1. $r^2 + 17 = 0 \implies r^2 = -17$. This is not possible for a real number $r$, and hence not for a positive integer $r$.
2. $r^2 - 16 = 0 \implies r^2 = 16$.

Taking the square root of $r^2 = 16$, we get $r = \pm 4$. Since the problem states that $r$ is a positive integer, we choose $r = 4$.
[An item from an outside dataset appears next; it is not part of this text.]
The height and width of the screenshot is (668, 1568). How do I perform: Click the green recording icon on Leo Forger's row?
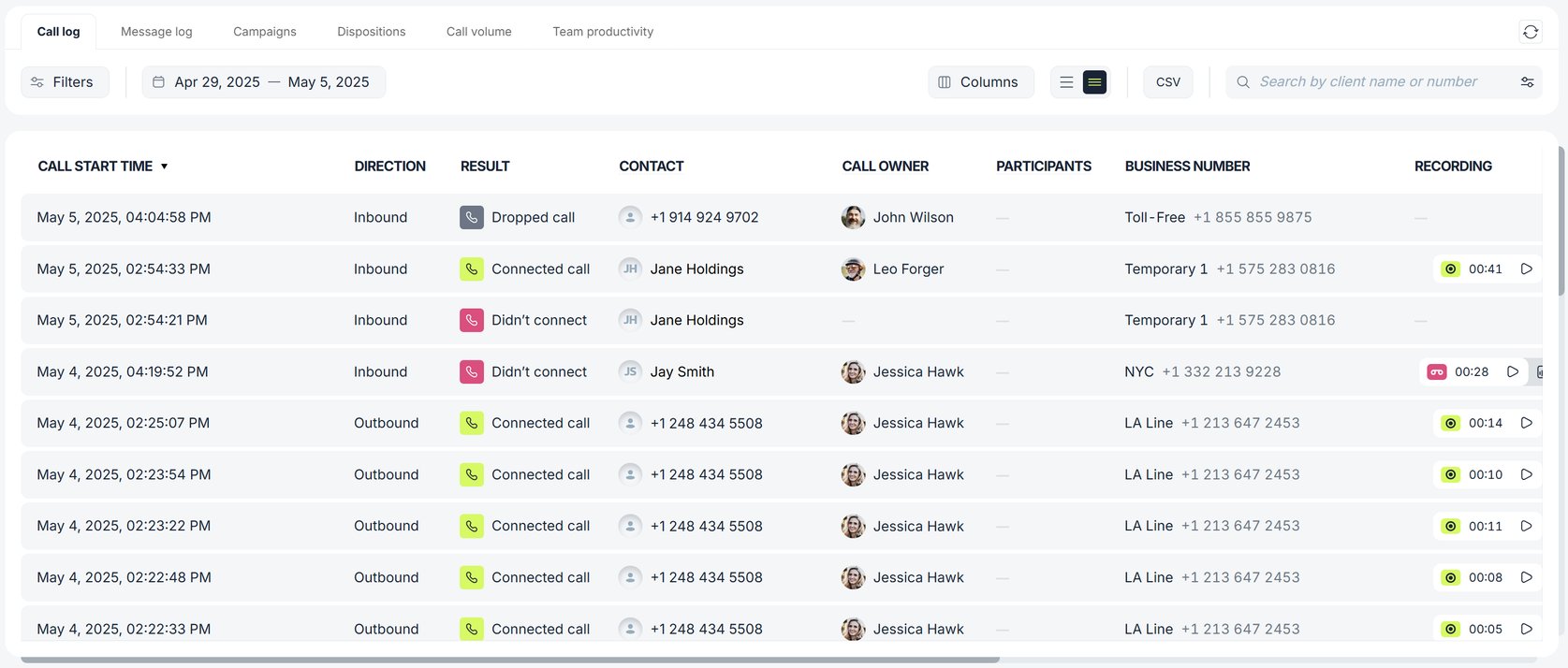[1451, 269]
Step 5: Calculate the sum of the first three terms. We have found $\alpha = 11$ and $r = 4$. The first three terms of the GP are: First term: $\alpha = 11$ Second term: $\alpha r = 11 \times 4 = 44$ Third term: $\alpha r^2 = 11 \times 4^2 = 11 \times 16 = 176$ The sum of these three terms is: $\text{Sum} = 11 + 44 + 176$ $\text{Sum} = 55 + 176$ $\text{Sum} = 231$

Common Mistakes & Tips

• Integer Constraints: Always pay close attention to the conditions that $\alpha$ and $r$ are positive integers. This helps in discarding invalid solutions (e.g., negative square roots, non-integer values).
• Prime Factorization Accuracy: Ensure your prime factorization is correct, as it's the foundation for identifying $\alpha^2$.
• Solving Quadratic Equations: Recognize equations that can be treated as quadratic in a substituted variable (like $r^2$) for efficient solving.

Summary

The problem required us to set up an equation for the sum of squares of the first three terms of a GP, using the given information that the first term and common ratio are positive integers. By prime factorizing the given sum, we identified the value of $\alpha^2$ and thus $\alpha$. Substituting this back allowed us to form a quadratic equation in $r^2$, which we solved to find the value of $r$. Finally, we calculated the sum of the first three terms using the determined values of $\alpha$ and $r$.

The sum of these three terms is 231.

The final answer is $\boxed{\text{231}}$.